DIRECTION: In the records below, rename "screenshot" to "screen capture" and change nothing else. Leave out the pictures when you write the records again.

---------- PROVIDED ENTRIES

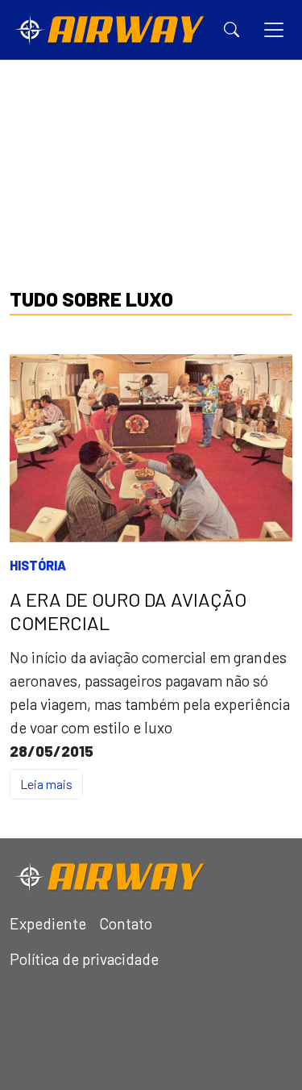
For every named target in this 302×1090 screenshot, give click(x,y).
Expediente (48, 923)
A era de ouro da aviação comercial (128, 611)
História (38, 565)
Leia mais (46, 783)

--------------------

THE SOLUTION:
For every named target in this 302×1090 screen capture, give click(x,y).
Expediente (48, 923)
A era de ouro da aviação comercial (128, 611)
História (38, 565)
Leia mais (46, 783)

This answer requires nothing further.